4) Na ótica do senhor, ele viu naquele servo: Suspeita, Subjetividade, Preguiça, Negligência.
5) Na realidade, este servo acusa o próprio senhor de ser muito severo e exigente. Mas ele próprio não confiou no seu senhor, nem em si mesmo ao desejar a preguiça que o trabalho.
É daquele tipo de crente que ora: Senhor, não me mande marchar diante do mar vermelho. Eu confio em ti, mas não sei nadar...
Senhor, não deixe que me joguem na cova dos leões. Eu confio em ti, mas tenho alergia a pêlos de animais...
Senhor, não deixe que me joguem na fornalha de fogo. Eu confio em ti, mas tenho alergia à fumaça.

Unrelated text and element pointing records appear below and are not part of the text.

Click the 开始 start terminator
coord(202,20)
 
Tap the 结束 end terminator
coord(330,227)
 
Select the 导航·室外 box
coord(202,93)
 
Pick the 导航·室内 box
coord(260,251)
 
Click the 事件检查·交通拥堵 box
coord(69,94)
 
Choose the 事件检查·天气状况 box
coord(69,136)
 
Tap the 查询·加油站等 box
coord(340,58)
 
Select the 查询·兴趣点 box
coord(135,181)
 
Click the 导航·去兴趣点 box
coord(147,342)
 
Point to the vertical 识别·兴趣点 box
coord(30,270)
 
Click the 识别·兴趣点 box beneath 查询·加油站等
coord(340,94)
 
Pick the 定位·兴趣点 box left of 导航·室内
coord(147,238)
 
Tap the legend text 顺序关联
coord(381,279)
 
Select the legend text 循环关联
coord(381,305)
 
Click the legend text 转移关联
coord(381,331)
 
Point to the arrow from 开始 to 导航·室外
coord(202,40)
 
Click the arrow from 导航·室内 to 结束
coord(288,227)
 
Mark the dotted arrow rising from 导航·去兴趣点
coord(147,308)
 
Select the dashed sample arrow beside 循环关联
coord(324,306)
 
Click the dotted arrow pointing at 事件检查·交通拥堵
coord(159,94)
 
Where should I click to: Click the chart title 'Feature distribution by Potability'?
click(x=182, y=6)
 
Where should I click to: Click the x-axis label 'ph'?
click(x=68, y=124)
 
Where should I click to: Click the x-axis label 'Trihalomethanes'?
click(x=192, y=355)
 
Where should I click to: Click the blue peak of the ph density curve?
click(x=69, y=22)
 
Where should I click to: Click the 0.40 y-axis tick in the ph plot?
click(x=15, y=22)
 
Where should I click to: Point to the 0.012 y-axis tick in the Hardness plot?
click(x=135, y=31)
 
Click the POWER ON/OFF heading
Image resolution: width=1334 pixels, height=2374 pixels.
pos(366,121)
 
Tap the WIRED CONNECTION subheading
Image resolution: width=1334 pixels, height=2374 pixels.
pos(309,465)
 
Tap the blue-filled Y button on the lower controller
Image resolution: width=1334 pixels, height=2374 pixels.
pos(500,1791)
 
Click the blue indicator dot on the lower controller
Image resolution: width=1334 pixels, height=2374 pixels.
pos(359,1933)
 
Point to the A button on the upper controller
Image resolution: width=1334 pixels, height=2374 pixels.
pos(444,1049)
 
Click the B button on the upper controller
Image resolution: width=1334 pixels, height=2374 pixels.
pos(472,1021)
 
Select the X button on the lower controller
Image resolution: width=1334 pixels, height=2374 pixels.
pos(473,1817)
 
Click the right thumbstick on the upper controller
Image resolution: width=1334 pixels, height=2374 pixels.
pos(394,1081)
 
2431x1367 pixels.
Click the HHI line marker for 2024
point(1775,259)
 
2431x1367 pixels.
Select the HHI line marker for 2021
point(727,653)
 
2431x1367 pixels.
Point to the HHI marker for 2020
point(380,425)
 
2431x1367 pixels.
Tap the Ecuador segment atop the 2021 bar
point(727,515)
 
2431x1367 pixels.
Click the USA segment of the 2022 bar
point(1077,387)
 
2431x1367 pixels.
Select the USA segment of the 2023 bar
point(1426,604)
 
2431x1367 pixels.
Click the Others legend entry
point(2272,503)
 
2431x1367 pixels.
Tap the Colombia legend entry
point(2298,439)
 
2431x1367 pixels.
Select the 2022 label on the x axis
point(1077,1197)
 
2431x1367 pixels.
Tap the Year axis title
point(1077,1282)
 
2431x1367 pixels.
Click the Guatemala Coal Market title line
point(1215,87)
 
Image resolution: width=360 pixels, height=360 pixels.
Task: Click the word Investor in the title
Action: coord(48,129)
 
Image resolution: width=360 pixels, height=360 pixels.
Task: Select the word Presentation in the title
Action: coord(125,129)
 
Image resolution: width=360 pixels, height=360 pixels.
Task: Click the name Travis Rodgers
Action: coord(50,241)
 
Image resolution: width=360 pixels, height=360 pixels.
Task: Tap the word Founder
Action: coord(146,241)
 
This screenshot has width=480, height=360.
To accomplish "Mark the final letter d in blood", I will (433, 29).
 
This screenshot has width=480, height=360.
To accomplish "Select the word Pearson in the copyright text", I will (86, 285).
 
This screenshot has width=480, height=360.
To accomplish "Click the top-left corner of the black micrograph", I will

Se aquele senhor tivesse demorado mais um pouco em sua viagem, certamente que os dois primeiros servos teriam produzido ainda muito mais com seus talentos. Consequentemente o inútil continuaria sua vida de inutilidade, provavelmente tomando cápsulas para dormir de tanta ansiedade por não fazer nada e desejar ardentemente que o senhor voltasse logo para se ver livre daquele “bendito talento”.

IV. Verdade Universal:
A quem tiver muito, muito lhe será dado, e quem não tiver, até o que tem lhe será tirado. 
a) Se fores fiel no pouco, serás fiel no muito. Se não fores fiel no pouco, certamente que jamais passarás disso. 
b) Seja o que for que saibamos fazer, quanto mais o exercitarmos, melhor e mais oportunidades teremos de fazê-lo melhor e nos abrirmos para outras realidades.
Conclusão:
a) Oportunidades e habilidades: pertencem a Deus: Nós as usufruímos, mas Deus é o proprietário.
b) Deus dá oportunidades e dons aos seus servos: Não existe crente “desdonzado”. Como não existe o crente bombril: mil e uma utilidades: toca, rege, prega, faz oração silenciosa, evangeliza, discipula e administra a igreja tudo sozinho...
c) Pecado não é só adulterar, matar, roubar... é ser inútil e omisso também.
d) Expectativa do retorno de Jesus: oportunidade para o nosso desenvolvimento.
e) Tudo que fizermos aqui, deve ser em vista da prestação de contas naquele dia final.
f) Mesmo atividades espirituais são vistas e analisadas de acordo com o que estamos fazendo aqui e agora.
g) Negociar as riquezas do nosso Mestre é um privilégio. Dependendo disso, iremos compartilhar em grau de intensidade os resultados com Ele (galardão).
h) Em vez de ser verdadeiro com sua verdade, o servo negligente e preguiçoso só apresenta desculpas, e se torna a si mesmo um vitimizado.